Bladder cancer is a common malignancy in the genitourinary system with its incidence rate among the world's highest. Neuralized E3 ubiquitin protein ligase 1 (NEURL1) belongs to the RING E3 ubiquitin ligase family, and its role in bladder cancer has not been reported yet. We aimed to explore the expression and roles of NEURL1 in bladder cancer. The NEURL1 expression was determined in clinical samples of bladder cancer. We stably overexpressed NEURL1 and NEURL1 with the RING domain deletion in human bladder cancer cell lines 5637 and RT-112 to investigate its functions. NEURL1 was confirmed to be significantly down-regulated in clinical bladder tumor specimens. NEURL1 overexpression significantly inhibited the growth, colony formation, and Ki-67 protein expression in both bladder cancer cells. The overexpression of NEURL1 also increased the apoptosis rate and cleaved caspase-3 protein expression in 5637 and RT-112 cells.
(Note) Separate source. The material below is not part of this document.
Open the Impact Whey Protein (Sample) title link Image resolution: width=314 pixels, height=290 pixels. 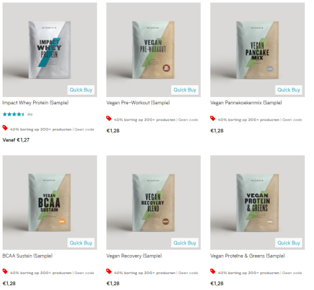pyautogui.click(x=36, y=102)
As expected, the RING-deleted NEURL1 had no such effect. Moreover, NEURL1 overexpression facilitated the apoptosis of 5637/RT-112 cells under cisplatin conditions. NEURL1 promotes ubiquitination and proteasomal degradation of PDE9A. PDE9A protein expression was notably increased in bladder tumors from clinical specimens. Overexpressed NEURL1 inhibited PDE9A protein expression in both cell lines, whereas NEURL1 with the RING domain deletion did not. The addition of proteasome inhibitors MG-132 reversed the decrease in PDE9A expression by NEURL1 overexpression. Cell viability was inhibited and apoptosis was increased in the 5637 and RT-112 cells with stable knockdown of PDE9A. NEURL1 may be involved in the bladder cancer progression by increasing apoptosis, thereby leading to tumor cell growth inhibition.